Copy the material below line for line, keeping every character and line break as it is.
• • •
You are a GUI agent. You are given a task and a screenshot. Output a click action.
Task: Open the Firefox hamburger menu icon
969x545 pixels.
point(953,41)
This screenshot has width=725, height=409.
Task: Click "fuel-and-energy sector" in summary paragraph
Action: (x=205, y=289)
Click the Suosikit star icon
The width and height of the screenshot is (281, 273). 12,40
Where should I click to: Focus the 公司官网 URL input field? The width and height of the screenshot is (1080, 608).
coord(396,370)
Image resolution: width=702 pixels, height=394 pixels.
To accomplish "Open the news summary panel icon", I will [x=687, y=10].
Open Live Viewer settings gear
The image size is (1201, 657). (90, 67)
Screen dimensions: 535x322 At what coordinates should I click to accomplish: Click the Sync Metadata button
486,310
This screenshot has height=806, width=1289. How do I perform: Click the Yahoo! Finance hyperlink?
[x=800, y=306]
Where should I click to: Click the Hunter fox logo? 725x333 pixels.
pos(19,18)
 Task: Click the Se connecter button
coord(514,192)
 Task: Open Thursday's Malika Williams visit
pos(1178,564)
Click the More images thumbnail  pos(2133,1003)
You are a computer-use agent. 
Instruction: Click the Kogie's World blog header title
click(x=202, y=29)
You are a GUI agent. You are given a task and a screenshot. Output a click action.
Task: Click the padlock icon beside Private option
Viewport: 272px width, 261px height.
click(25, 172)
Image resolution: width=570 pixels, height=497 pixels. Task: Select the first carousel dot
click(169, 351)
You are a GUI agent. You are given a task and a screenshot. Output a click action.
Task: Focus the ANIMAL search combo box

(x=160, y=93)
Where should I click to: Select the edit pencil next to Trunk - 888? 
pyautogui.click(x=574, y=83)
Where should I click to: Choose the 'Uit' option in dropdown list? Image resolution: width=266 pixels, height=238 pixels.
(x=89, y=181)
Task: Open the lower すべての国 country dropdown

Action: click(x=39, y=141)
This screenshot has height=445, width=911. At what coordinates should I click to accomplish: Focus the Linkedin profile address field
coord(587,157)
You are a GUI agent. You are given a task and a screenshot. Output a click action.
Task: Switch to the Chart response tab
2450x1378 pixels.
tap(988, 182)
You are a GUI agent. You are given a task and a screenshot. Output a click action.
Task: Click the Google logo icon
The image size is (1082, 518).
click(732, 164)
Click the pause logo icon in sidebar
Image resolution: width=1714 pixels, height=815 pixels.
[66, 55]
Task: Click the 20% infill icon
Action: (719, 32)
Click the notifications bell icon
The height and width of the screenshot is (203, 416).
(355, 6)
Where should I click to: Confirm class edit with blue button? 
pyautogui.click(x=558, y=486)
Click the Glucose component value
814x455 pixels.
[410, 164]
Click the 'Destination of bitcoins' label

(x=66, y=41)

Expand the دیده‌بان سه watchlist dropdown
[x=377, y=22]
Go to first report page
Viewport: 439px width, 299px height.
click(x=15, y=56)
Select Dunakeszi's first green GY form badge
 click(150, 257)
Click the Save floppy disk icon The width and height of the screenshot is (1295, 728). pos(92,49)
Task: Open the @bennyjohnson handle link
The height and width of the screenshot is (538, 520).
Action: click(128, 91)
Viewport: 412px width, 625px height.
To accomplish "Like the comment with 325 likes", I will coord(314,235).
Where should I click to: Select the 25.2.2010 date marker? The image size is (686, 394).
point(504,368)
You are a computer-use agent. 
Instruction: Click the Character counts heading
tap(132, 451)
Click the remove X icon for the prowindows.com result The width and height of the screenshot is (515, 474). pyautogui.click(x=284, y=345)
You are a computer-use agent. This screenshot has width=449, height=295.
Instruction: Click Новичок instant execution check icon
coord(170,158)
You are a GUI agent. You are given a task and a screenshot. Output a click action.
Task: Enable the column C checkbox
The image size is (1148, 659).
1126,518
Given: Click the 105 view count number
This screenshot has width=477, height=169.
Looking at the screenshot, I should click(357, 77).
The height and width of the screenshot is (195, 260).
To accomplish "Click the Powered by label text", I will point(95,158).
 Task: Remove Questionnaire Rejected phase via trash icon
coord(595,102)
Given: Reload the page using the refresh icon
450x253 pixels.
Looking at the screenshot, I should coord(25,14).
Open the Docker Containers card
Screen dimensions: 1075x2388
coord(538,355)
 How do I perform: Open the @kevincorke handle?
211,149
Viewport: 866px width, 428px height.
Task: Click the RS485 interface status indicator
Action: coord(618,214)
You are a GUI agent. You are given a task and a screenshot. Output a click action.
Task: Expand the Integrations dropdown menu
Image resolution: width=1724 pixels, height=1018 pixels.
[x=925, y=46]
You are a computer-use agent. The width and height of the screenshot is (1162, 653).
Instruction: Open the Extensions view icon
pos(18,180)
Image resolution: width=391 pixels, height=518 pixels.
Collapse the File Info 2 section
• • •
Final answer:
You are a GUI agent. You are given a task and a screenshot. Output a click action.
Task: Open the Firefox hamburger menu icon
969x545 pixels.
point(953,41)
This screenshot has width=725, height=409.
Task: Click "fuel-and-energy sector" in summary paragraph
Action: (x=205, y=289)
Click the Suosikit star icon
The width and height of the screenshot is (281, 273). 12,40
Where should I click to: Focus the 公司官网 URL input field? The width and height of the screenshot is (1080, 608).
coord(396,370)
Image resolution: width=702 pixels, height=394 pixels.
To accomplish "Open the news summary panel icon", I will [x=687, y=10].
Open Live Viewer settings gear
The image size is (1201, 657). (90, 67)
Screen dimensions: 535x322 At what coordinates should I click to accomplish: Click the Sync Metadata button
486,310
This screenshot has height=806, width=1289. How do I perform: Click the Yahoo! Finance hyperlink?
[x=800, y=306]
Where should I click to: Click the Hunter fox logo? 725x333 pixels.
pos(19,18)
 Task: Click the Se connecter button
coord(514,192)
 Task: Open Thursday's Malika Williams visit
pos(1178,564)
Click the More images thumbnail  pos(2133,1003)
You are a computer-use agent. 
Instruction: Click the Kogie's World blog header title
click(x=202, y=29)
You are a GUI agent. You are given a task and a screenshot. Output a click action.
Task: Click the padlock icon beside Private option
Viewport: 272px width, 261px height.
click(25, 172)
Image resolution: width=570 pixels, height=497 pixels. Task: Select the first carousel dot
click(169, 351)
You are a GUI agent. You are given a task and a screenshot. Output a click action.
Task: Focus the ANIMAL search combo box

(x=160, y=93)
Where should I click to: Select the edit pencil next to Trunk - 888? 
pyautogui.click(x=574, y=83)
Where should I click to: Choose the 'Uit' option in dropdown list? Image resolution: width=266 pixels, height=238 pixels.
(x=89, y=181)
Task: Open the lower すべての国 country dropdown

Action: click(x=39, y=141)
This screenshot has height=445, width=911. At what coordinates should I click to accomplish: Focus the Linkedin profile address field
coord(587,157)
You are a GUI agent. You are given a task and a screenshot. Output a click action.
Task: Switch to the Chart response tab
2450x1378 pixels.
tap(988, 182)
You are a GUI agent. You are given a task and a screenshot. Output a click action.
Task: Click the Google logo icon
The image size is (1082, 518).
click(732, 164)
Click the pause logo icon in sidebar
Image resolution: width=1714 pixels, height=815 pixels.
[66, 55]
Task: Click the 20% infill icon
Action: (719, 32)
Click the notifications bell icon
The height and width of the screenshot is (203, 416).
(355, 6)
Where should I click to: Confirm class edit with blue button? 
pyautogui.click(x=558, y=486)
Click the Glucose component value
814x455 pixels.
[410, 164]
Click the 'Destination of bitcoins' label

(x=66, y=41)

Expand the دیده‌بان سه watchlist dropdown
[x=377, y=22]
Go to first report page
Viewport: 439px width, 299px height.
click(x=15, y=56)
Select Dunakeszi's first green GY form badge
 click(150, 257)
Click the Save floppy disk icon The width and height of the screenshot is (1295, 728). pos(92,49)
Task: Open the @bennyjohnson handle link
The height and width of the screenshot is (538, 520).
Action: click(128, 91)
Viewport: 412px width, 625px height.
To accomplish "Like the comment with 325 likes", I will coord(314,235).
Where should I click to: Select the 25.2.2010 date marker? The image size is (686, 394).
point(504,368)
You are a computer-use agent. 
Instruction: Click the Character counts heading
tap(132, 451)
Click the remove X icon for the prowindows.com result The width and height of the screenshot is (515, 474). pyautogui.click(x=284, y=345)
You are a computer-use agent. This screenshot has width=449, height=295.
Instruction: Click Новичок instant execution check icon
coord(170,158)
You are a GUI agent. You are given a task and a screenshot. Output a click action.
Task: Enable the column C checkbox
The image size is (1148, 659).
1126,518
Given: Click the 105 view count number
This screenshot has width=477, height=169.
Looking at the screenshot, I should click(357, 77).
The height and width of the screenshot is (195, 260).
To accomplish "Click the Powered by label text", I will point(95,158).
 Task: Remove Questionnaire Rejected phase via trash icon
coord(595,102)
Given: Reload the page using the refresh icon
450x253 pixels.
Looking at the screenshot, I should coord(25,14).
Open the Docker Containers card
Screen dimensions: 1075x2388
coord(538,355)
 How do I perform: Open the @kevincorke handle?
211,149
Viewport: 866px width, 428px height.
Task: Click the RS485 interface status indicator
Action: coord(618,214)
You are a GUI agent. You are given a task and a screenshot. Output a click action.
Task: Expand the Integrations dropdown menu
Image resolution: width=1724 pixels, height=1018 pixels.
[x=925, y=46]
You are a computer-use agent. The width and height of the screenshot is (1162, 653).
Instruction: Open the Extensions view icon
pos(18,180)
Image resolution: width=391 pixels, height=518 pixels.
Collapse the File Info 2 section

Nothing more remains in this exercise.